What do the writers themselves read? What authors, plots and characters make a particularly strong impression on them? Every month, famous writers answer questions from Psychologies.
1 What are you reading now?
“Parasite. The Secret World» by Carl Zimmer (Alpina non-fiction, 2011), American journalist, popularizer of science. It tells about disgusting creatures that are inseparable from any living organism. They eat at the expense of the owner, sometimes living in it unnoticed by the owner. It is amazing that all living things owe their evolution to these invisible creatures. Getting into the body of the host — a crab, a shark, a person — they forced him to rebuild the immune system. Thus, the world developed thanks to the struggle against an invisible enemy, and at the same time, not only to be interested in this very enemy, but even to mention it in a decent society has always been considered the height of indecency.
2 An author to whom you keep coming back?
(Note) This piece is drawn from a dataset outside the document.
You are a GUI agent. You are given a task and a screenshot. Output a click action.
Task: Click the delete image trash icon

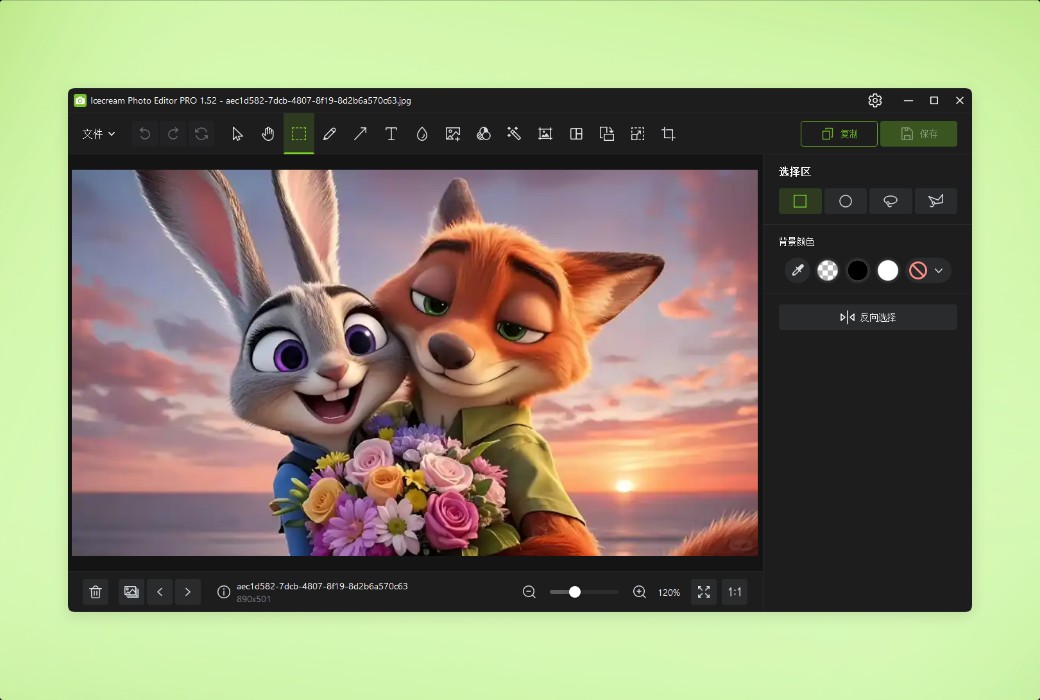[95, 592]
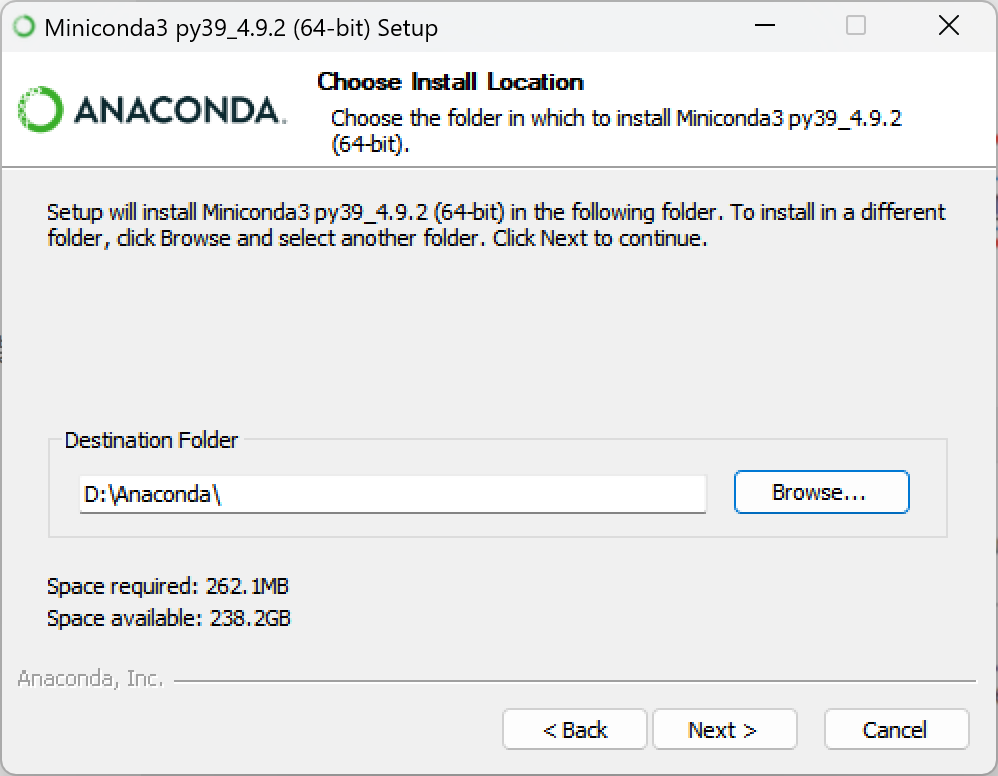
Task: Click the "Choose Install Location" heading
Action: pyautogui.click(x=450, y=82)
Dostoevsky and Thomas Mann. The novels «The Idiot» and «Joseph and His Brothers» are examples of impeccable formal construction and at the same time the depth of immersion in the inner world of a person (in «The Idiot») and in history (in «Joseph»). Absolutely unimaginable antiquity Mann brought closer to us so that it seems real, alive.
3 A book that made you laugh?
«Three Men in a Boat Not Counting the Dog» by Jerome K. Jerome and «Hounds of Bafut» by Gerald Durrell. But that was in childhood. In general, literature can be comical, but it still does not cause Homeric laughter.
4 Character that you are especially close to?
Nastasya Filippovna. There is an understatement in it, the ability to complete the image yourself. It seems to me that all world art is built on this, but the image of Nastasya Filippovna is one of the best examples of such a non fi nito. Due to the fact that it is presented in strokes, individual features, a voluminous and integral character is obtained. This is a difficult person, subject to passions and whims, but you can fully justify him, because it is these people that we usually meet in life. But, for example, Natasha Rostova is written so carefully that it seems one-sided.
5 What are your criteria for a good novel?
Precise language, solid architecture, thrust from the first page, like in a good oven. The plot should be like a funnel, where you are drawn into a powerful whirlpool. You fly and fly and do not notice how you find yourself on the last page. By the way, the language itself can be an engine, a motor. Proust’s language is the plot.